Une conférence de Lionel Maurel
Logiciels libres et Open Source ; projets collaboratifs comme Wikipédia ou Open Street Map ; œuvres culturelles partagées sous licence Creative Commons : autant d’exemples de Communs numériques qui ont pris aujourd’hui une importance significative. Néanmoins, ces objets sont souvent présentés comme des Communs « immatériels », « informationnels » ou « de la Connaissance », par opposition à des Communs dits « naturels », « matériels » ou « environnementaux ». Ce type de dichotomie fait écho au Grand Partage entre Nature et Culture, remis en question dans les travaux de Bruno Latour, et notamment dans son ouvrage Où atterrir ? Comment s’orienter en politique . Les travaux originaux d’Elinor Ostrom (prix Nobel d’économie 2009) et de Charlotte Hess avaient pourtant le mérite de ne pas opérer ce type de séparation, car elles pensaient de front la dimension matérielle des Communs de la connaissance et le rôle du partage des connaissances dans les Communs naturels.
Mais ces enseignements ont peu à peu été oubliés au profit d’une conception désincarnée des Communs numériques, réduits à leur dimension purement informationnelle. C’est notamment l’influence de la cyberculture américaine des pionniers de l’Internet qui a conduit à les concevoir comme des « Communs intangibles de l’esprit » (James Boyle) flottant dans l’éther numérique.

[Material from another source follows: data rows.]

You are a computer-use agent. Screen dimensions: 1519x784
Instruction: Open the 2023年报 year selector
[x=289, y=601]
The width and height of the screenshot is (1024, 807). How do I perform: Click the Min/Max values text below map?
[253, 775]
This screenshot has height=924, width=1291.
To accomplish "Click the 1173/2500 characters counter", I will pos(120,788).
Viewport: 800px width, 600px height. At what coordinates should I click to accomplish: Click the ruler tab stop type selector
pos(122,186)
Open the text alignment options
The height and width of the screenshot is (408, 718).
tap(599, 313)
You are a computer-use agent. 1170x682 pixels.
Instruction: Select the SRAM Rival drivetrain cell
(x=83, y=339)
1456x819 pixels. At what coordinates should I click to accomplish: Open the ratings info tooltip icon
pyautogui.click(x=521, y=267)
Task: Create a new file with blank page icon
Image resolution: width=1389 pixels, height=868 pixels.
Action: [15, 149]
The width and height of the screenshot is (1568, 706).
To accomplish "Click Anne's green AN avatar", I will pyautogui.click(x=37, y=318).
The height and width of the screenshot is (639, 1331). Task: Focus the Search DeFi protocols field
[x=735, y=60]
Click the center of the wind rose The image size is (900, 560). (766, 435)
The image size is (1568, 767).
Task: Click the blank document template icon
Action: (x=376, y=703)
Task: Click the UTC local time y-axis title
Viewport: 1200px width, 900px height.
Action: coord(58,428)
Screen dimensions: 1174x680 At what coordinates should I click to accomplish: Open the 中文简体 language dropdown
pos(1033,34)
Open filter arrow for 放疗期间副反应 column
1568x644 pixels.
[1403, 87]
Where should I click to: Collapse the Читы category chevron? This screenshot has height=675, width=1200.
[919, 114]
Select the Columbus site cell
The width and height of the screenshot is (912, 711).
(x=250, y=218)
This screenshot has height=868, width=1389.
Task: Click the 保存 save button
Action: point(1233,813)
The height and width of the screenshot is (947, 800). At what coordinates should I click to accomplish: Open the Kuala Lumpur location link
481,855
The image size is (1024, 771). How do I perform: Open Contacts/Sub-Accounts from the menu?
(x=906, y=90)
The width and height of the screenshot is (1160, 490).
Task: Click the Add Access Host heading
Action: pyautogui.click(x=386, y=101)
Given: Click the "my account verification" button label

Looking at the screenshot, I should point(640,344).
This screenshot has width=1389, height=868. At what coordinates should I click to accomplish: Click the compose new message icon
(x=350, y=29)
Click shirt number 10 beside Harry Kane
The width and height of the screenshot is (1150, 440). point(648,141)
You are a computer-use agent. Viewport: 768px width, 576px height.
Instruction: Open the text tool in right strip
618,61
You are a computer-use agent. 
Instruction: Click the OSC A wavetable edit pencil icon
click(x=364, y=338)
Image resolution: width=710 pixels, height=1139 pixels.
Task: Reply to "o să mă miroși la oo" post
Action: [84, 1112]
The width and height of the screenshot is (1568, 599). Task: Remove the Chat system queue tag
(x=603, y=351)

Suivant les propositions de Bruno Latour, il importe aujourd’hui de sortir de cette pensée dualiste pour « faire atterrir » les Communs numériques, en les appréhendant comme inséparables des infrastructures et des objets matériels constituant du réseau que forme Internet. C’est même une urgente nécessité pour parvenir à penser des Communs numériques qui ne seraient plus « hors-sol », mais enracinés dans les sols et dans les corps, en cessant de séparer les enjeux d’émancipation des humains des questions écologiques devant être regardées en face à l’heure de l’Anthropocène.